American Sign Language (ASL) is a rich, complex language that uses signs made with the hands and other movements, including facial expressions and postures of the body. ASL is the predominant language used by an estimated 500,000 members of the Deaf Community in the United States and parts of Canada. This means, ASL is the third most used language in the United States. Like any spoken language, ASL is a language with its own unique rules of grammar and syntax. The linguistics of ASL are very different from English. As a visual language, the shape, placement, and movement of the hands, as well as facial expressions and body movements, all play important parts in conveying information.

According to the Modern Language Association (MLA), American Sign Language is America’s fastest growing language. MLA data reports, enrollment in ASL courses experienced an 803 % increase since 1998!

According to the ASL Teachers Association (ASLTA), there are approximately 500,000 ASL users in the USA and Canada. Most of them use ASL as their primary language and are members of a rich, vibrant linguistic minority community who share a common set of social beliefs, behaviors, art, literary traditions, history, and values.

Clemson University—with its colleagues at Harvard, Yale, and other premier institutions— is the only four-year public institution in South Carolina that recognizes and offers ASL as world language credit. At Clemson University, you are able to earn a Bachelor of Arts degree in World Languages with a concentration in ASL. Or, you can also include ASL as your minor. Whether you are interested in a career as an interpreter, teacher, or in nursing, you can use your ASL skills in nearly any field!

The Clemson University ASL Program faculty have been recognized by the Deaf Community both statewide and nationally for its unique offerings and native-signer services.
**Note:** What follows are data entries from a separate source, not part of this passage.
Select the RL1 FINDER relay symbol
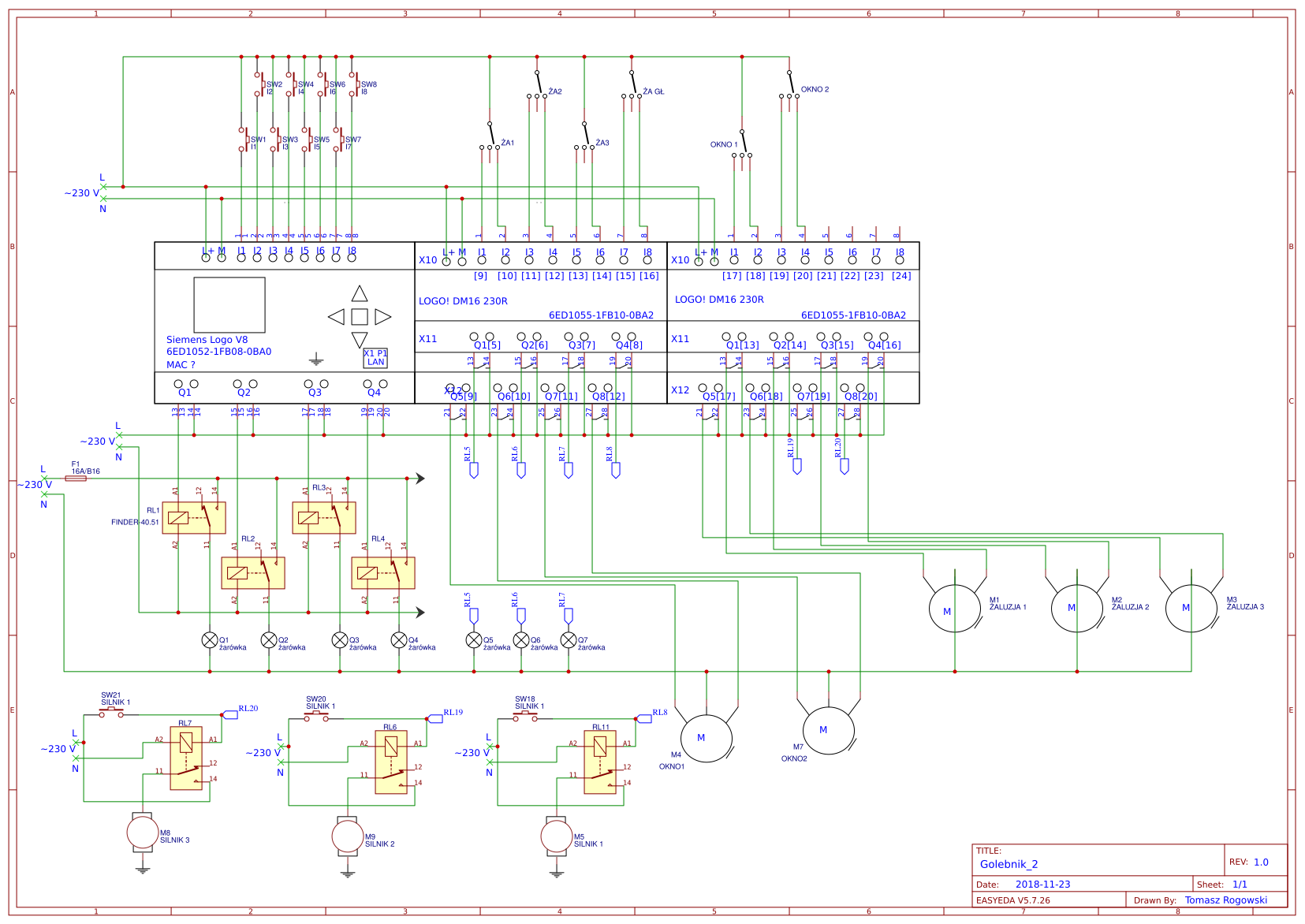point(194,518)
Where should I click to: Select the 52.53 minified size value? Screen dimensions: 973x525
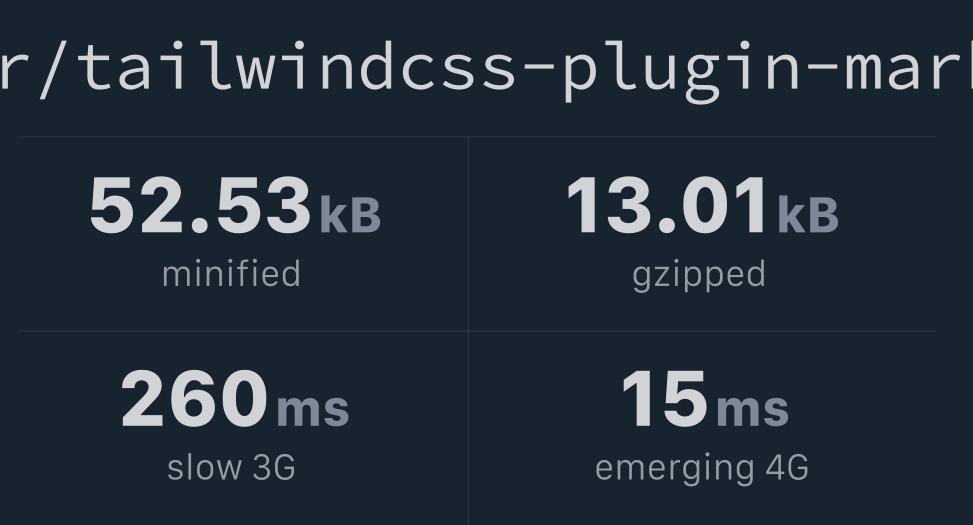[x=200, y=205]
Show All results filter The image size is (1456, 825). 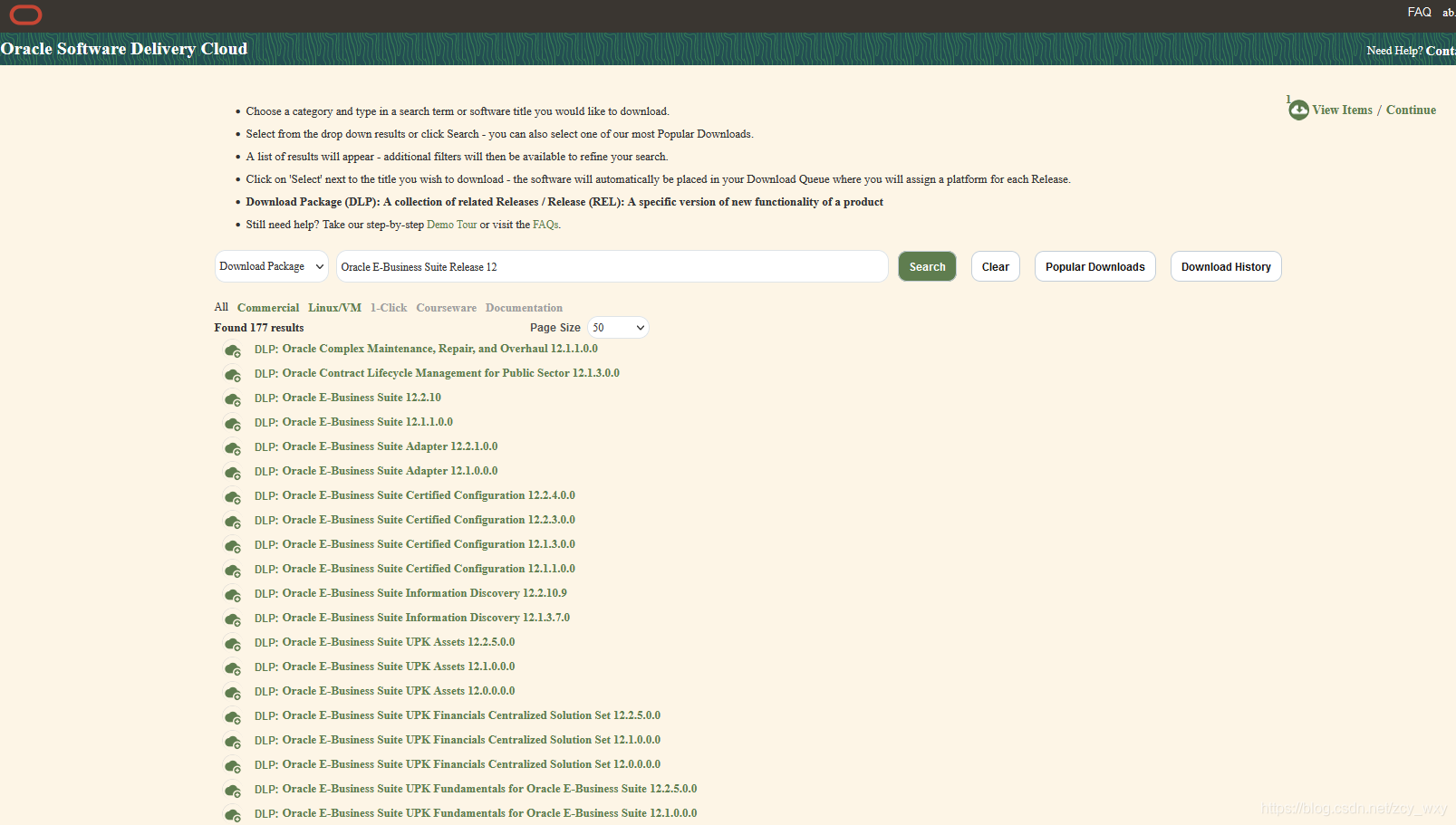[221, 307]
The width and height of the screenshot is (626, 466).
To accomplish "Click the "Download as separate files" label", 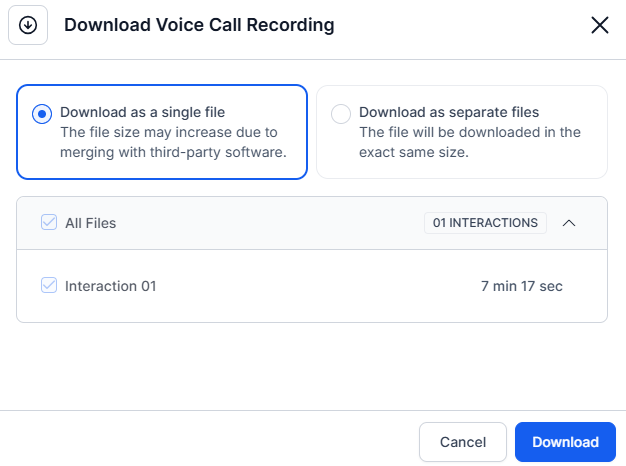I will point(449,112).
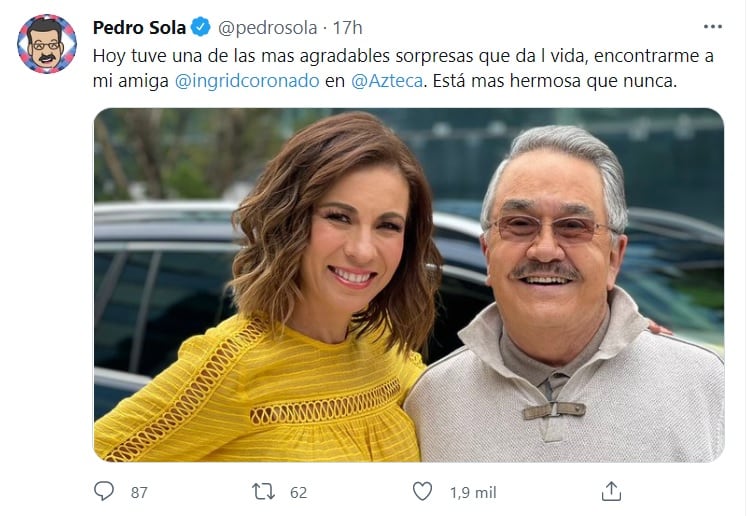The height and width of the screenshot is (516, 747).
Task: Click the man in the gray sweater
Action: tap(567, 295)
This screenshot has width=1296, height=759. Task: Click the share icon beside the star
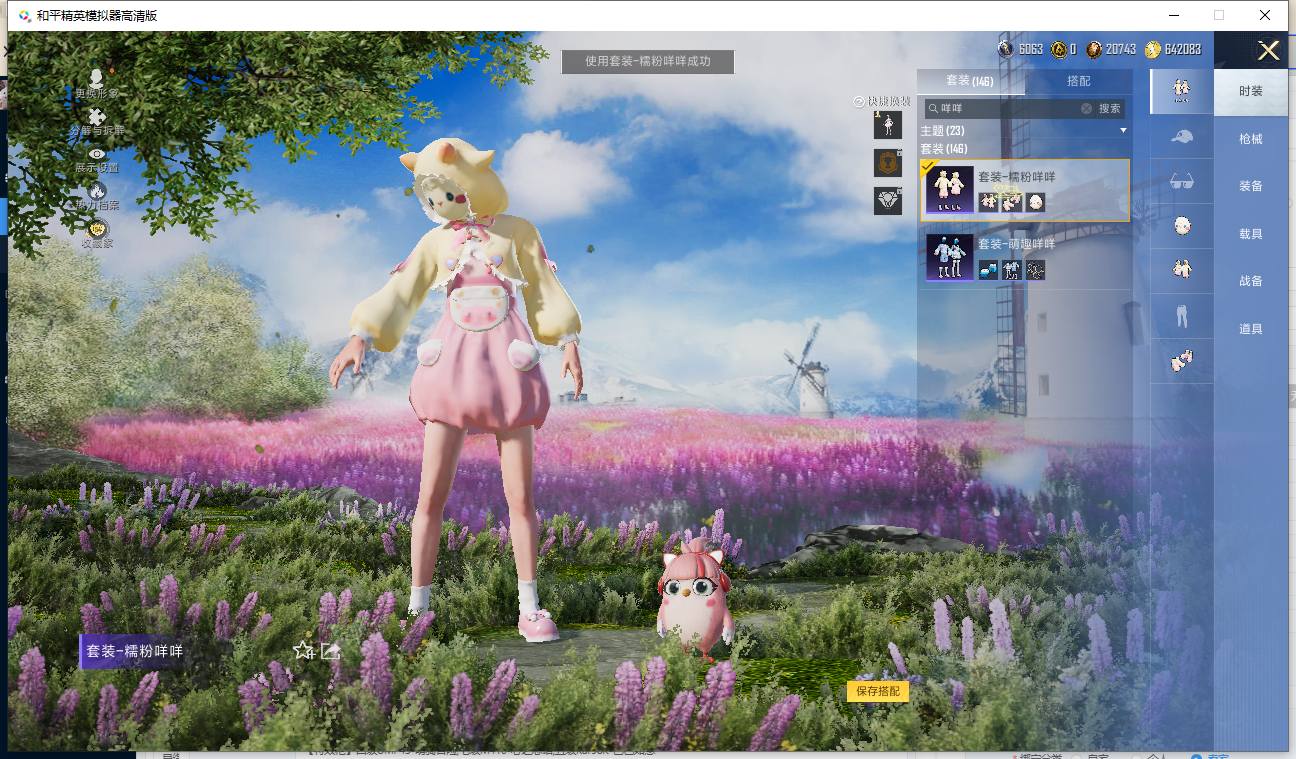[331, 650]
Clemson University is actively invited to participate in numerous statewide meetings because of its unique relationship with the Deaf Community.
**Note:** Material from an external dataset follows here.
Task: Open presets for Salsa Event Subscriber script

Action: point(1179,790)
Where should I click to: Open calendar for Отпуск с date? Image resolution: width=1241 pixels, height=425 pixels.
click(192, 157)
ASL-English Educational Interpreting Program

Background

American Sign Language (ASL) is the primary means of communication amongst individuals who are Deaf or Hard-of-Hearing and is the third most-used language in the United States. Federal laws require school districts to provide a “free appropriate public education.” As a result, the number of students who are Deaf attending local schools has soared.

For students to fully participate in classroom activities, they need someone to interpret what they want to say to the teacher and the rest of the class, as well as to interpret what the teacher and other students are saying to them. An Educational Interpreter brings these two groups together and facilitates the child’s participation as an equal member of the class.

This prevailing increase of students attending local school has caused the need for sign language interpreters for educational settings to dramatically escalate. So much so, that it has led to a national, critical shortage of qualified ASL-English interpreters to work in public schools.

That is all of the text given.